### INFORMATION PROVIDED
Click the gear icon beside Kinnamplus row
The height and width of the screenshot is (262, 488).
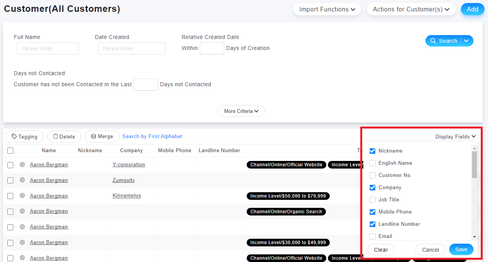[22, 196]
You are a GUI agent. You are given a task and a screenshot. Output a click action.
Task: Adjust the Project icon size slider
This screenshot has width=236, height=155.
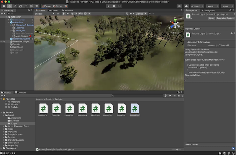point(177,149)
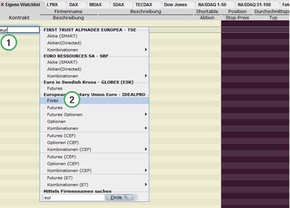Click the Shortable column header
The height and width of the screenshot is (208, 290).
click(207, 11)
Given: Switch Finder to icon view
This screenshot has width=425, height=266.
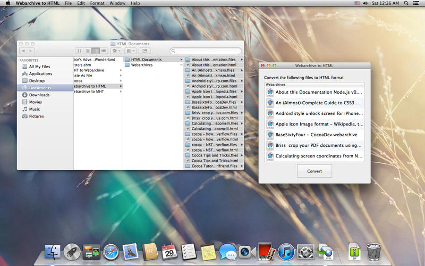Looking at the screenshot, I should point(80,51).
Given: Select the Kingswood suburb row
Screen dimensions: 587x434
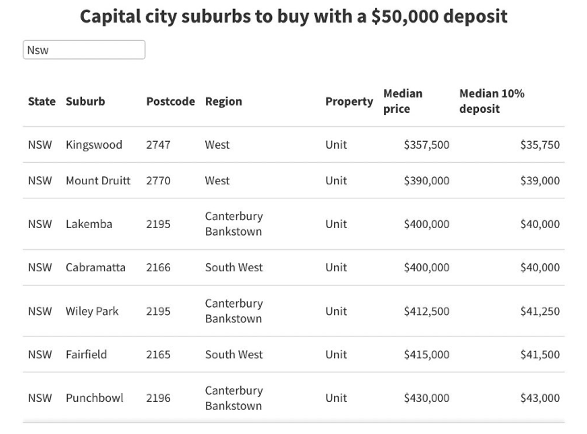Looking at the screenshot, I should pos(293,145).
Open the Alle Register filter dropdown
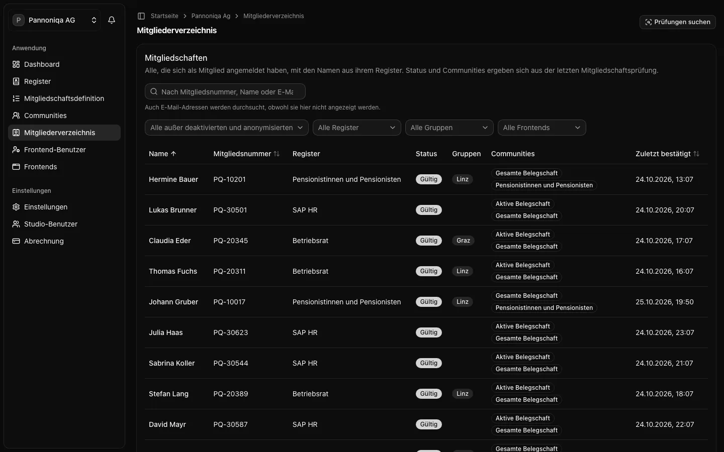The image size is (724, 452). pyautogui.click(x=357, y=128)
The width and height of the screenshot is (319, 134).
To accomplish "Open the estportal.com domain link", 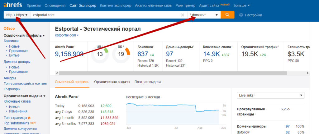I will (x=65, y=35).
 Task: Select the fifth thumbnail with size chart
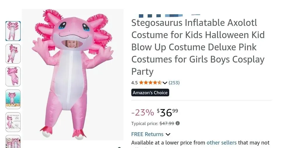(x=13, y=122)
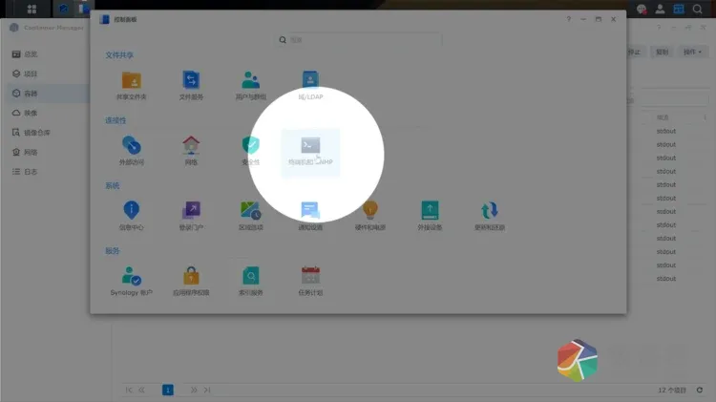Open 登录门户 login portal icon
The width and height of the screenshot is (716, 402).
[191, 214]
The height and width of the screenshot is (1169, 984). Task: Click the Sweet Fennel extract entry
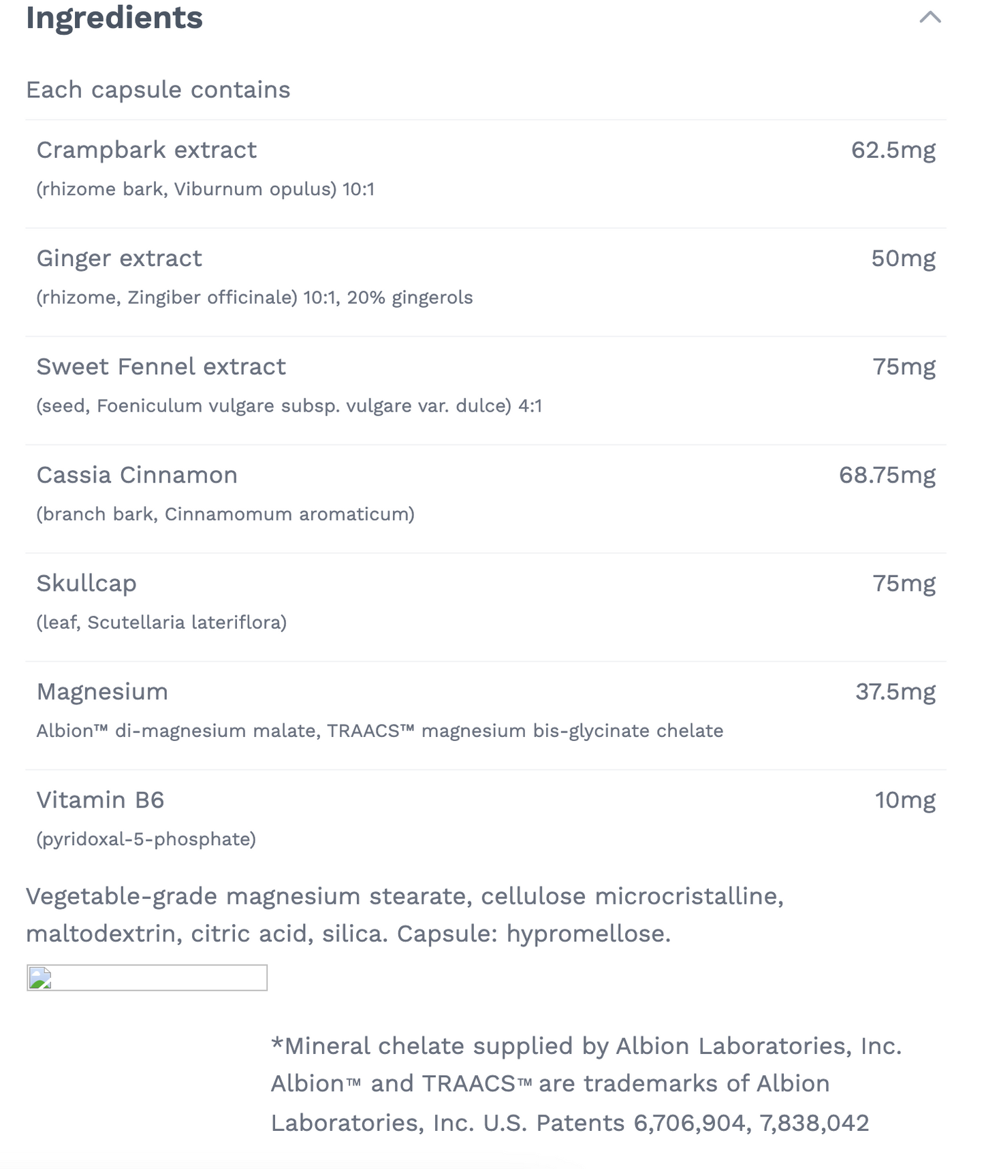[x=161, y=366]
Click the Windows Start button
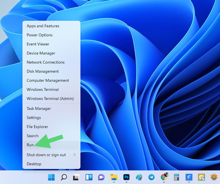220x184 pixels. point(51,177)
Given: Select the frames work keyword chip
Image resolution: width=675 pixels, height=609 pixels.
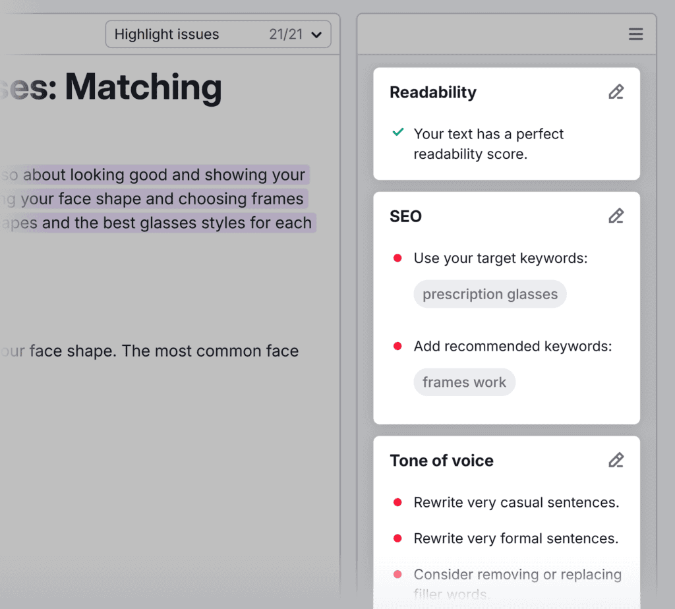Looking at the screenshot, I should click(x=464, y=382).
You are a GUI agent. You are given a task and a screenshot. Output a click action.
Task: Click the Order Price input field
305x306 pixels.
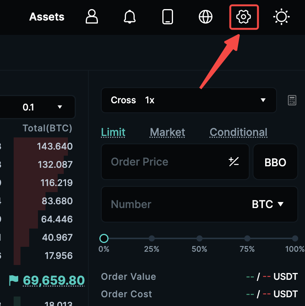163,162
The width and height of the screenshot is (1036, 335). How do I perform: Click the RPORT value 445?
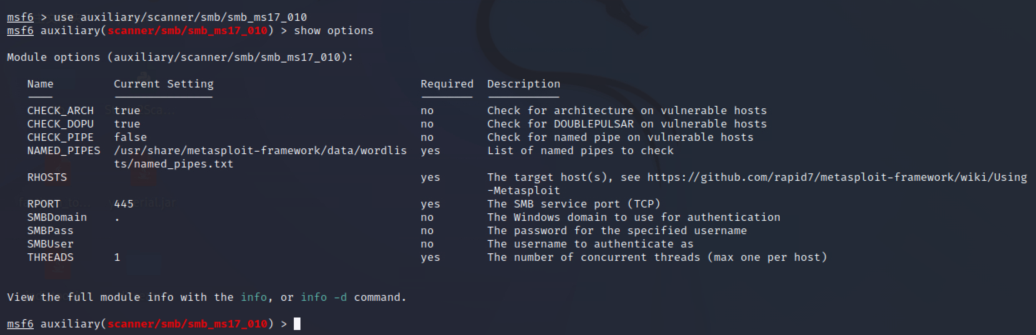pos(124,204)
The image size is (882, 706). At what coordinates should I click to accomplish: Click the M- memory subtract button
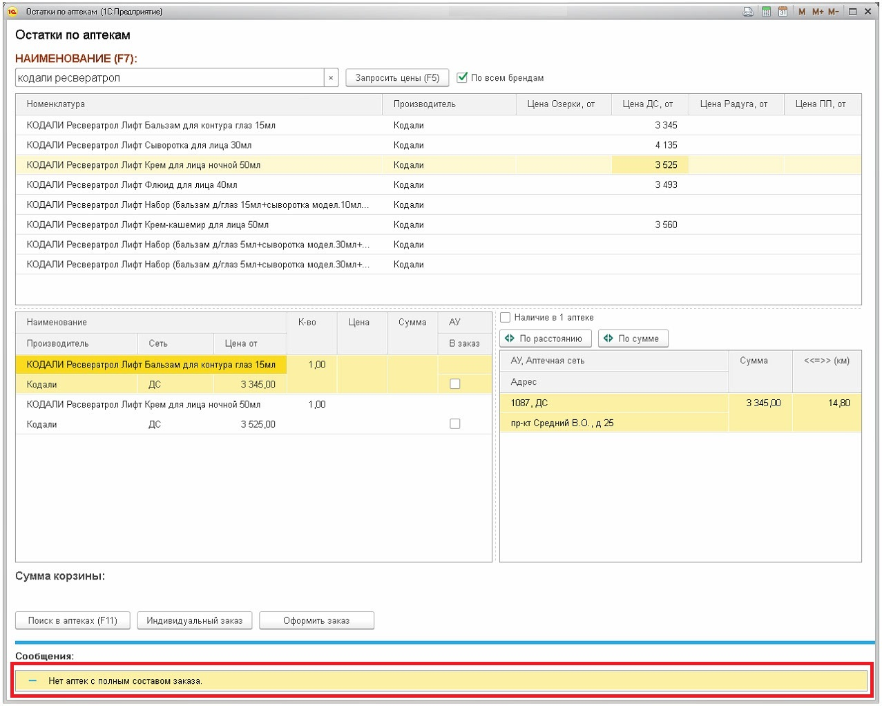point(833,12)
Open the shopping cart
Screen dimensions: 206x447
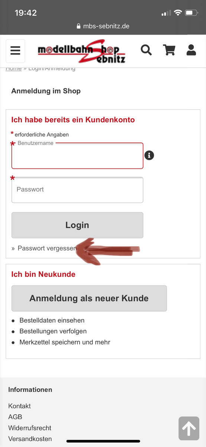[169, 50]
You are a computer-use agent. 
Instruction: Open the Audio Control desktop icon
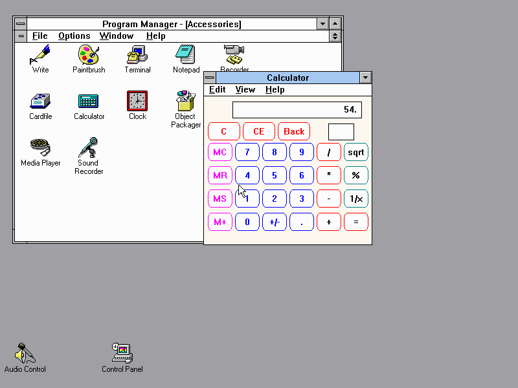point(25,353)
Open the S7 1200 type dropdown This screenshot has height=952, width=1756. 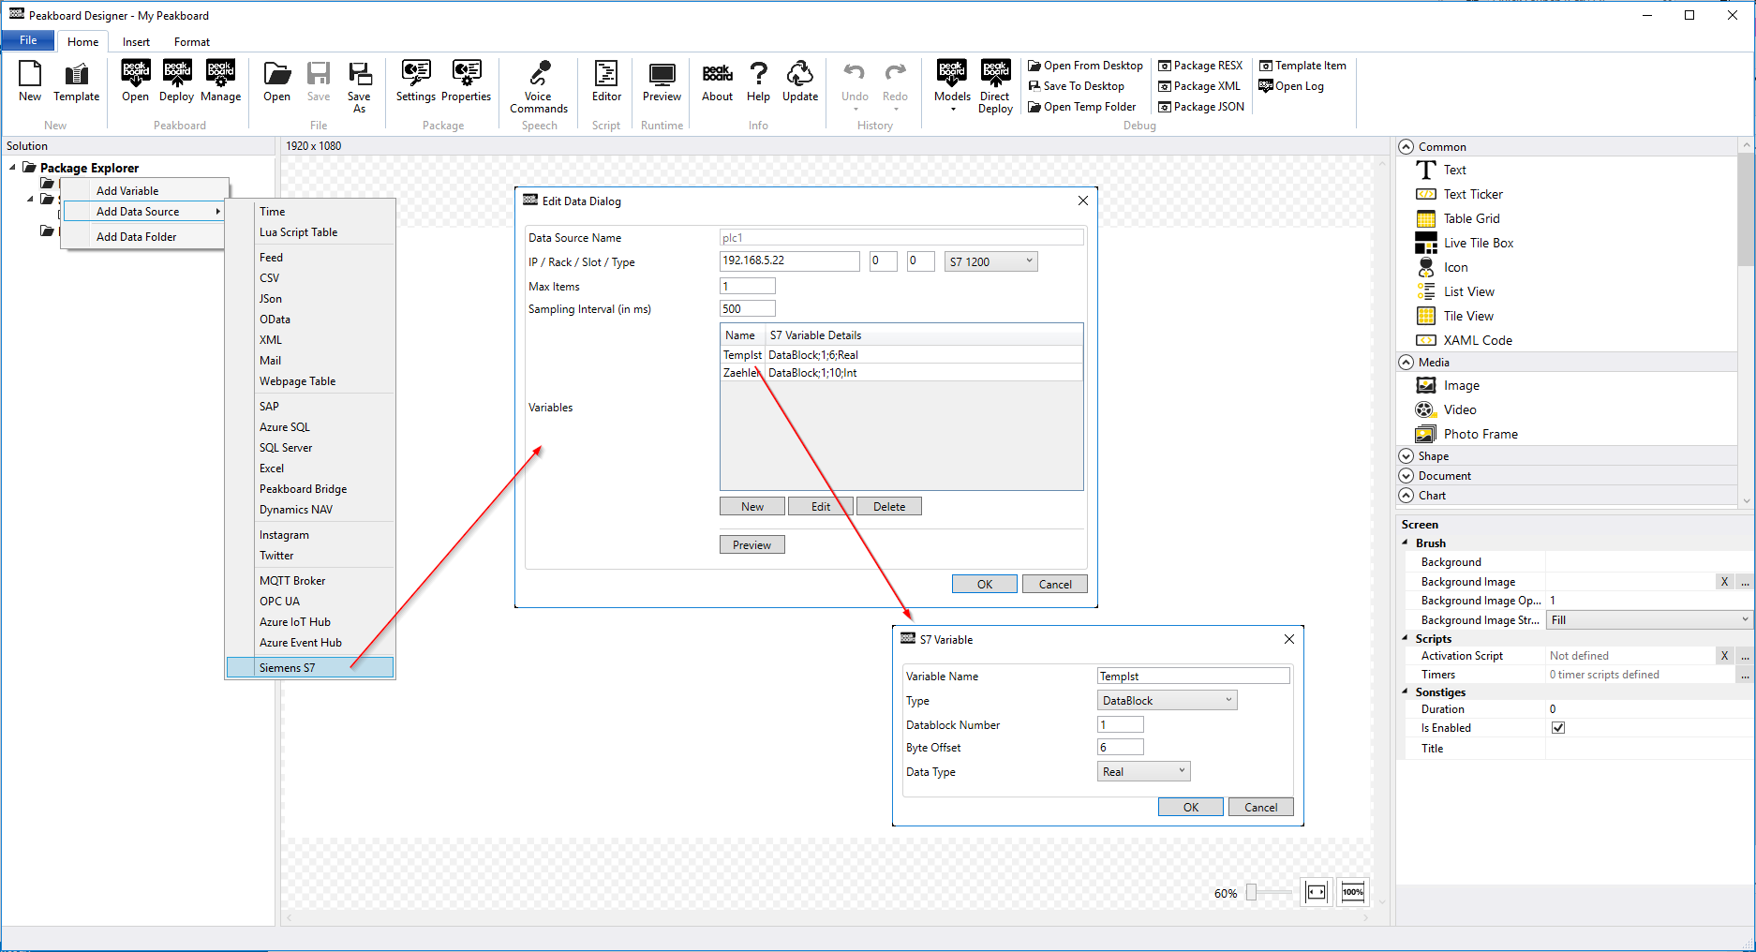click(x=990, y=261)
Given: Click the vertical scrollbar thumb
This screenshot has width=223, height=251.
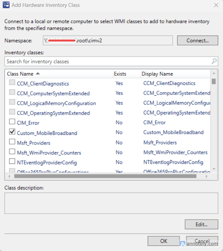Looking at the screenshot, I should pos(214,81).
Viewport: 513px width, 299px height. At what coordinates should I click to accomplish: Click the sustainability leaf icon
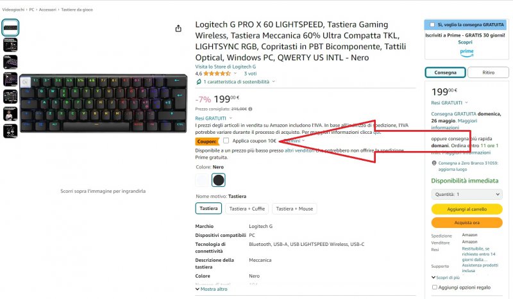point(199,82)
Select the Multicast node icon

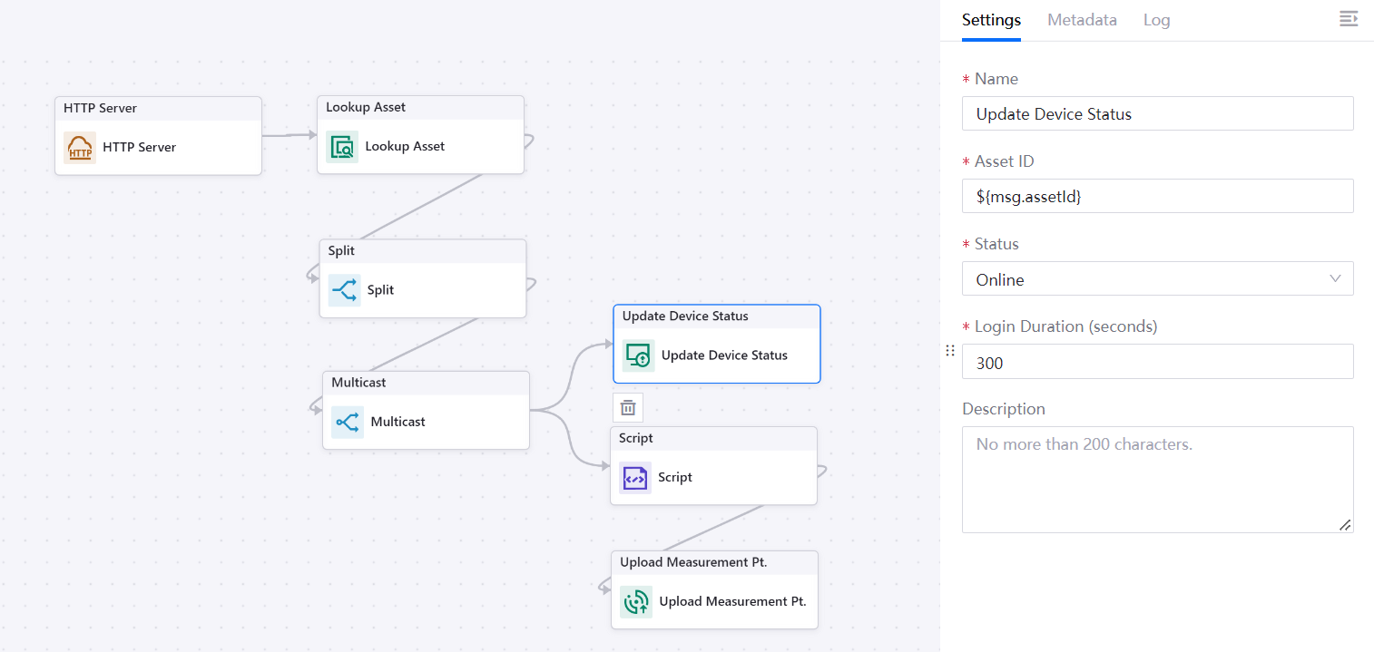[x=348, y=423]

### EXERCISE
The copy should hold exactly the lines from the one containing "Given: Click the vertical scrollbar thumb" through the final line of the records above, both ends included, and no picture.

### SOLUTION TO THE EXERCISE
Given: Click the vertical scrollbar thumb
This screenshot has width=223, height=251.
Looking at the screenshot, I should pos(214,81).
Viewport: 513px width, 299px height. At what coordinates should I click to accomplish: Click the sustainability leaf icon
point(199,82)
Select the Multicast node icon

[x=348, y=423]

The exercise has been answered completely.